The free group of rank two, also written as $F_2$, is defined as the free group on a generating set of size two. $2$ is the smallest possible rank for a free non-abelian group (the free groups of rank $0$ and $1$ are respectively the trivial group and the group of integers).

The free group of rank two is a SQ-universal group. In particular, it has subgroups that are free of every finite rank as well as a free subgroup of countable rank.

## Arithmetic functions

Function Value Explanation
order infinite (countable)
exponent infinite (countable)
Fitting length not defined There is no nontrivial nilpotent normal subgroup.

## Group properties

Property Satisfied Explanation Comment
cyclic group No
abelian group No
nilpotent group No
solvable group No
free group Yes
hypocentral group Yes
hypoabelian group Yes
imperfect group Yes
finitely generated group Yes
slender group No There are free subgroups of countable rank.
centerless group Yes
Hopfian group Yes finitely generated and free implies Hopfian
co-Hopfian group No

## GAP implementation

The free group of rank two can be constructed using GAP with the GAP:FreeGroup command:

`FreeGroup(2);`

Further, the generators can also be referred to. For instance, if we use:

`F := FreeGroup(2);`

Then the two generators can be referred to as $F.1$ and $F.2$.

### REQUEST
Please condense the paragraph beginning "The free group of rank two, also written as" in the excerpt on the free group of rank two into a short bulleted list that keeps its main facts. The listing that comes next is drawn from a separate source.

Stored items
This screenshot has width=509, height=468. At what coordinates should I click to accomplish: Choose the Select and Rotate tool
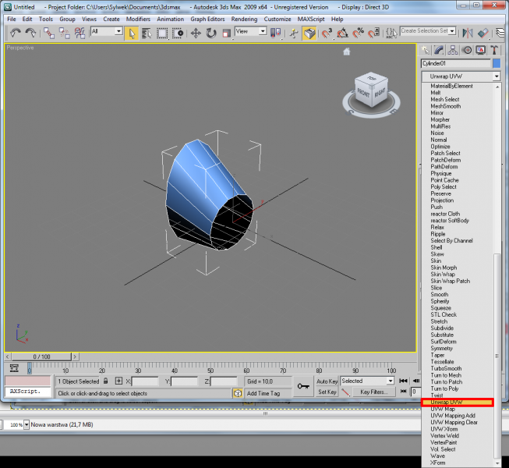point(212,33)
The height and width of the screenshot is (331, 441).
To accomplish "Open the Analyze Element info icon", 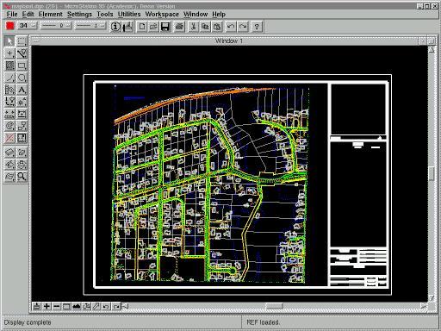I will point(115,27).
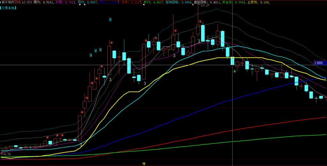The height and width of the screenshot is (166, 327).
Task: Click the 年均 yearly average label
Action: [148, 2]
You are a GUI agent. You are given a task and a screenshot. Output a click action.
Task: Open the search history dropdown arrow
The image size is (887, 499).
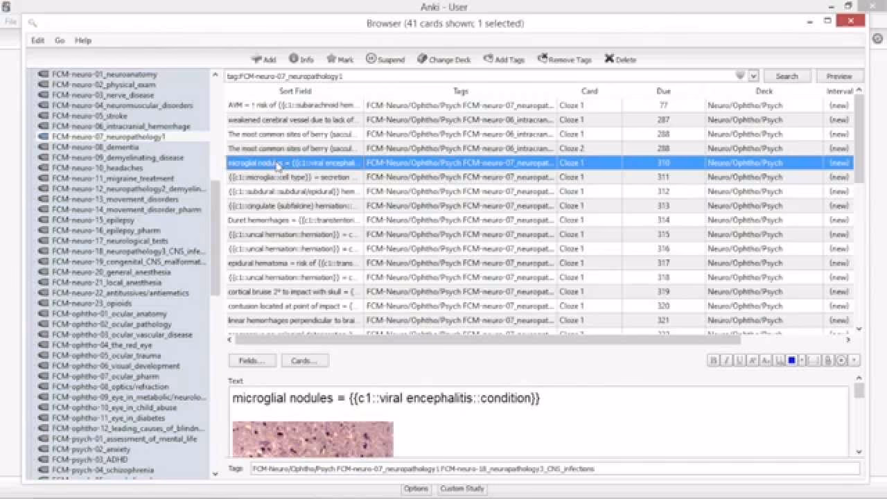pos(753,76)
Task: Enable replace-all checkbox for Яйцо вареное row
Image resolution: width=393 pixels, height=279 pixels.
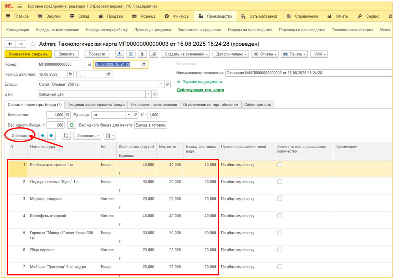Action: coord(279,250)
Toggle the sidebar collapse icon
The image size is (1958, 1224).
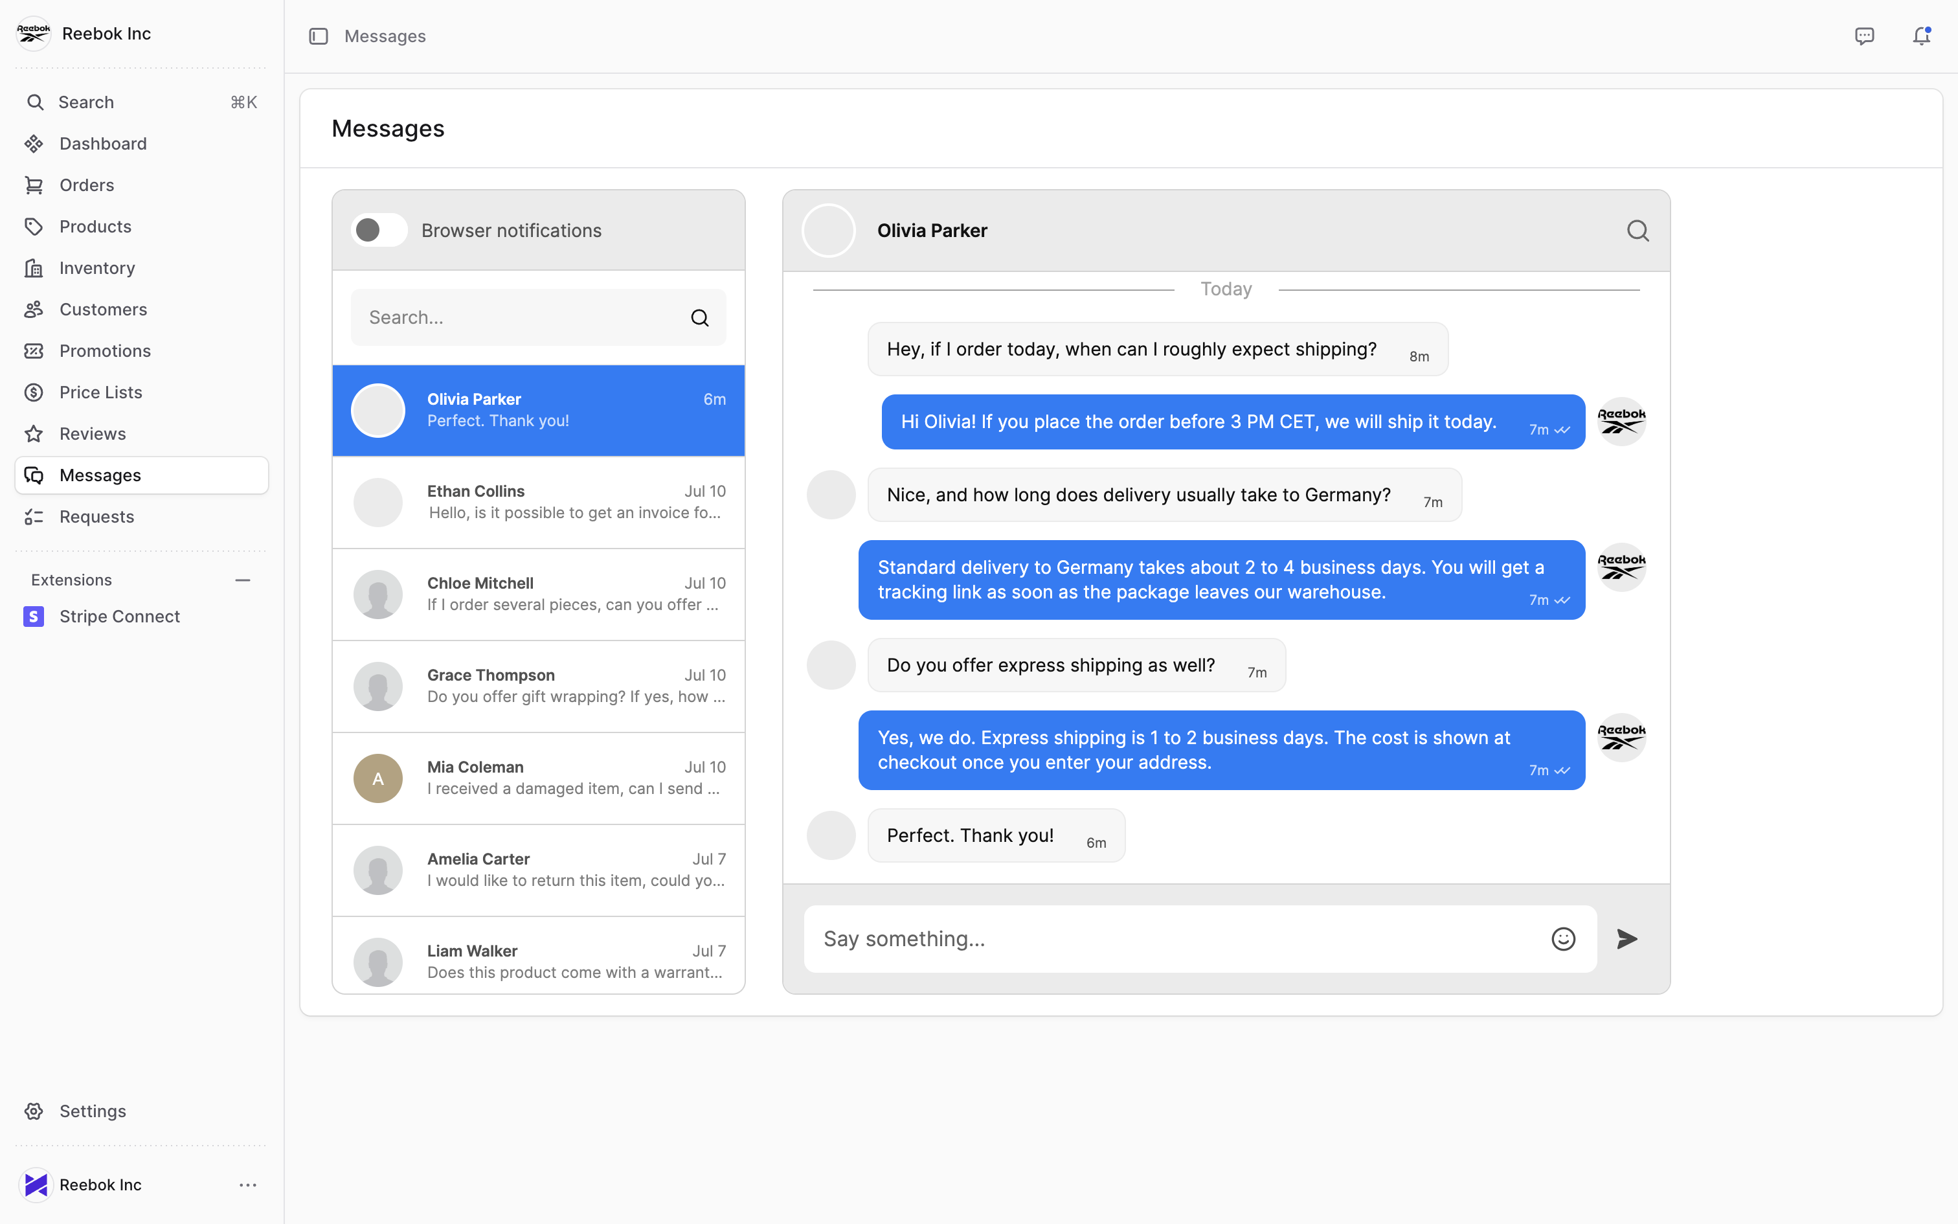(x=318, y=36)
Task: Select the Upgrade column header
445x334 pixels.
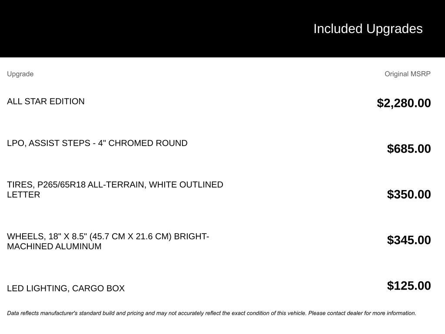Action: coord(20,74)
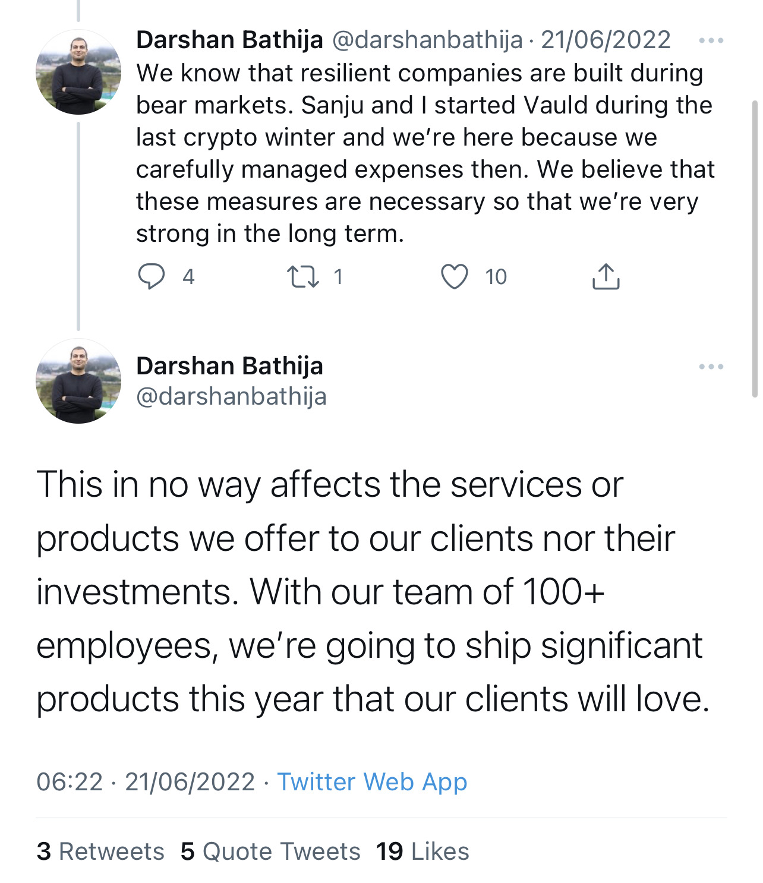Screen dimensions: 763x883
Task: Retweet the post about bear markets
Action: click(303, 277)
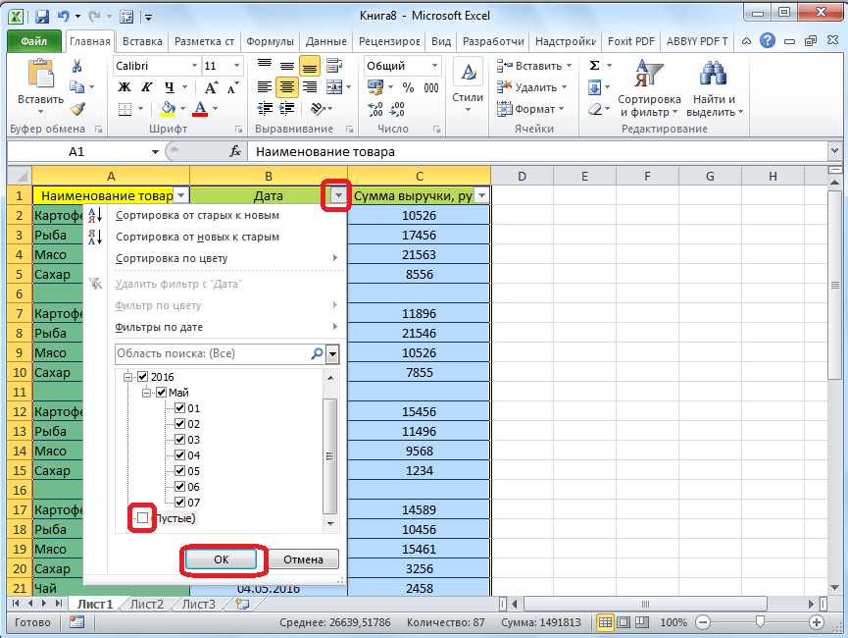Enable the (Пустые) blanks checkbox
The image size is (848, 638).
pyautogui.click(x=143, y=517)
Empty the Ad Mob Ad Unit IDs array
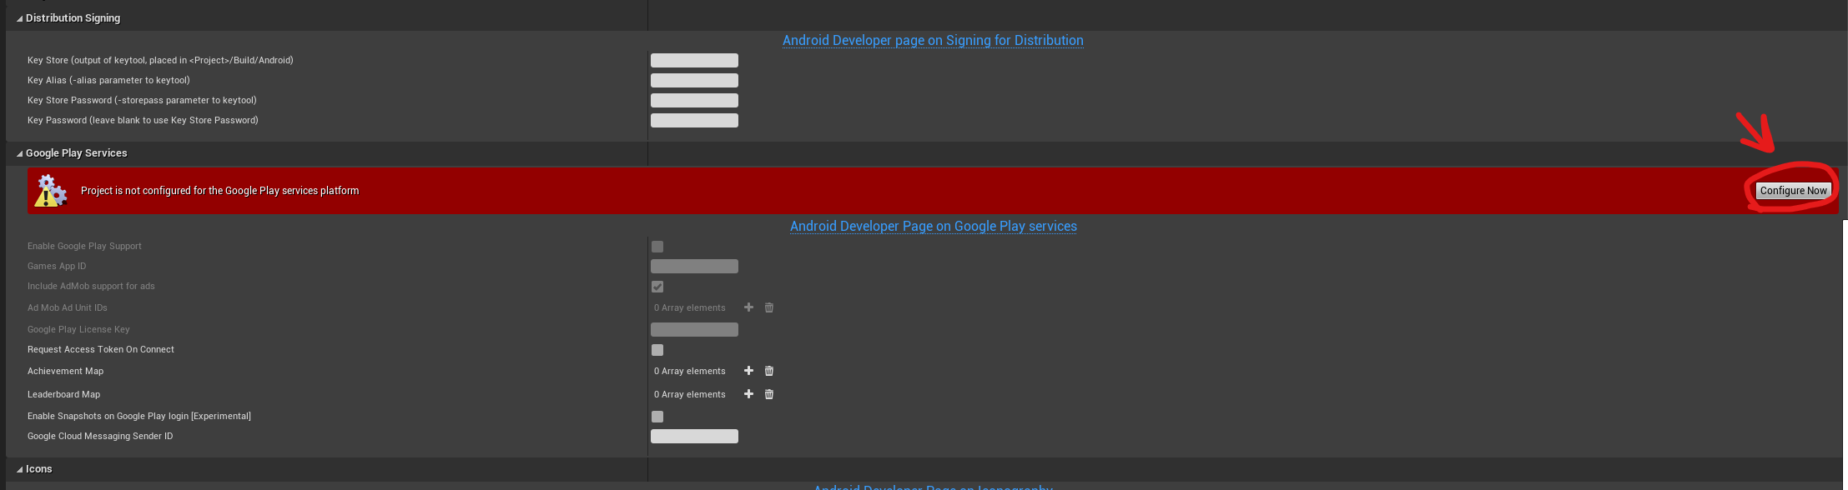 [769, 308]
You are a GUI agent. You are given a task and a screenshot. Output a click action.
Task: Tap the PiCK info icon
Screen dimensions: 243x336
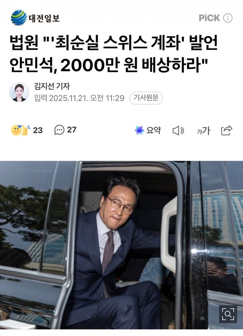coord(228,18)
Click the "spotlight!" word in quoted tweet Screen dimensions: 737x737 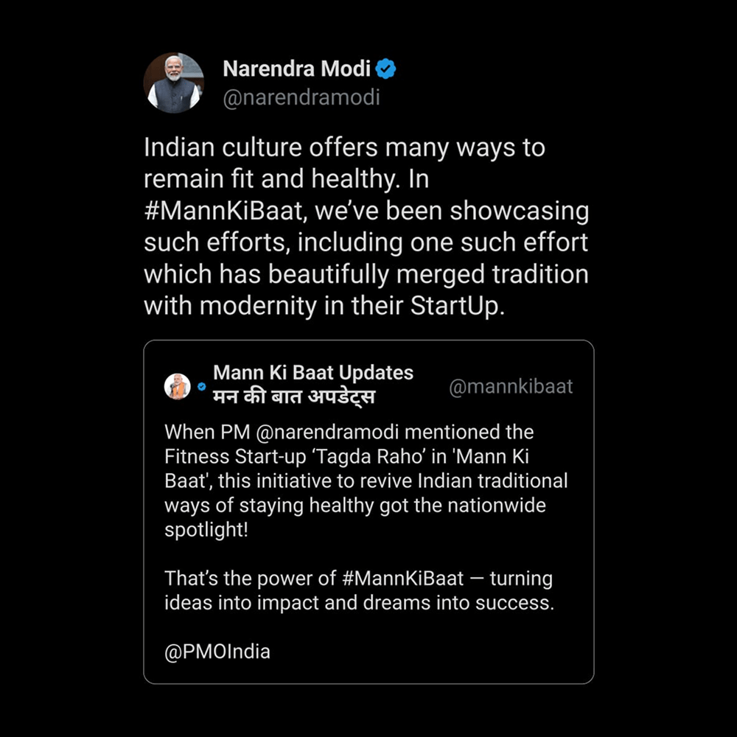[x=206, y=529]
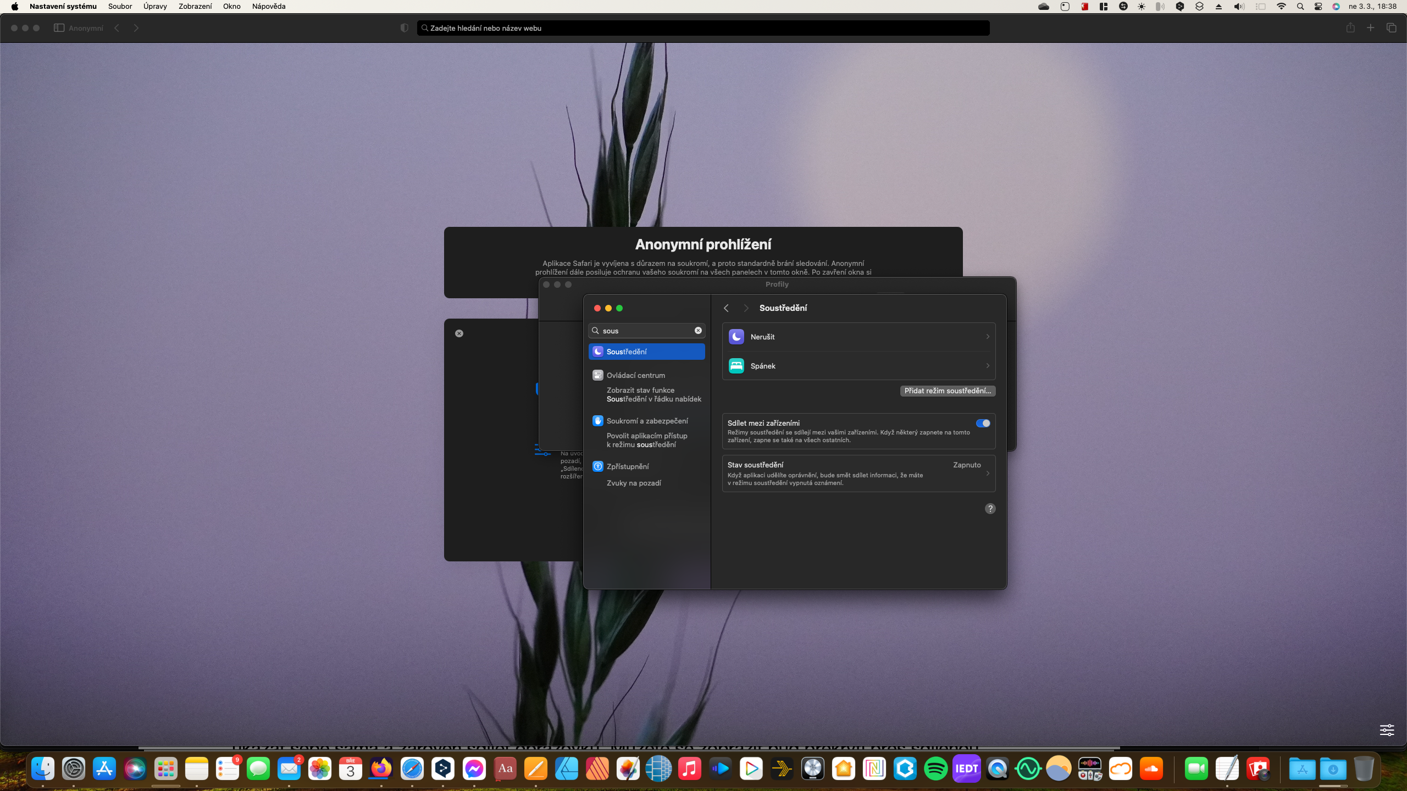Open the Nápověda menu
Screen dimensions: 1407x791
268,7
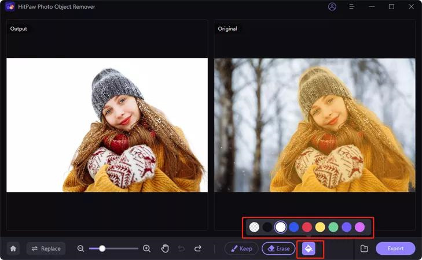Select the hand pan tool
Image resolution: width=422 pixels, height=260 pixels.
click(165, 248)
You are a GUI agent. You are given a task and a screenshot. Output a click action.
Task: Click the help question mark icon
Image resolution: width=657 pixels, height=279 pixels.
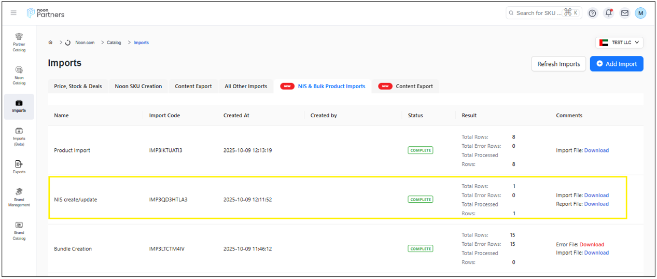point(593,13)
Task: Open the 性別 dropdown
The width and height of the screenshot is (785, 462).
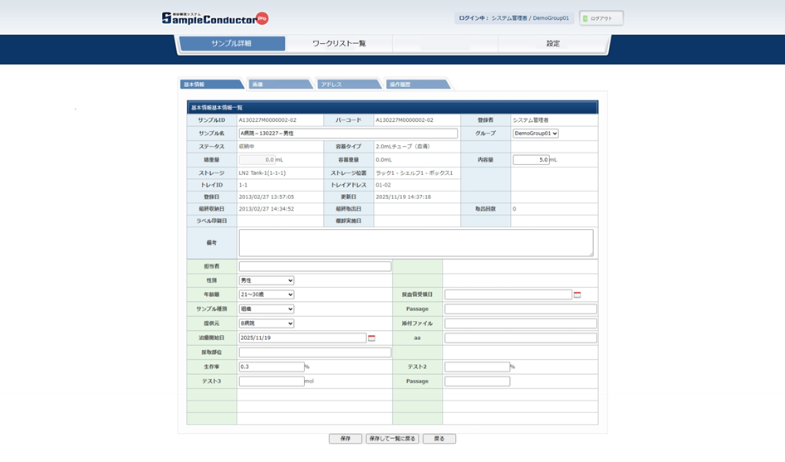Action: point(266,280)
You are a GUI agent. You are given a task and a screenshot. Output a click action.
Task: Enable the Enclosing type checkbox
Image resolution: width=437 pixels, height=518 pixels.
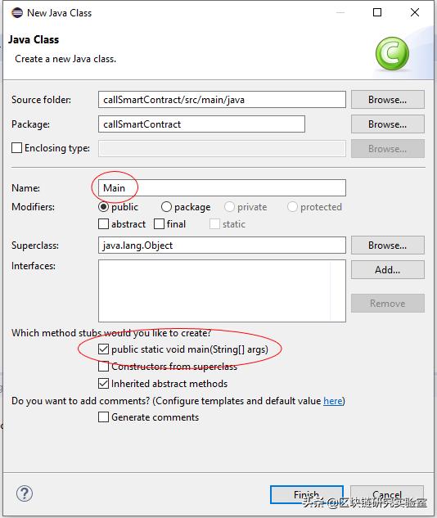(16, 147)
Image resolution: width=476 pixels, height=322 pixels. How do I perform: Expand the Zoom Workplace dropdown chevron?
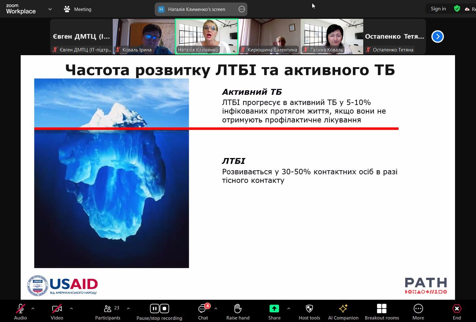(x=50, y=9)
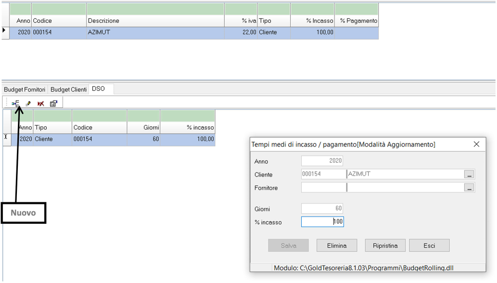Switch to the Budget Clienti tab
The image size is (497, 283).
[69, 90]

### RESULT
- $F_2$ is the free group on a generating set of two elements.
- Two is the smallest rank a free non-abelian group can have.
- The free groups of rank $0$ and $1$ are the trivial group and the group of integers.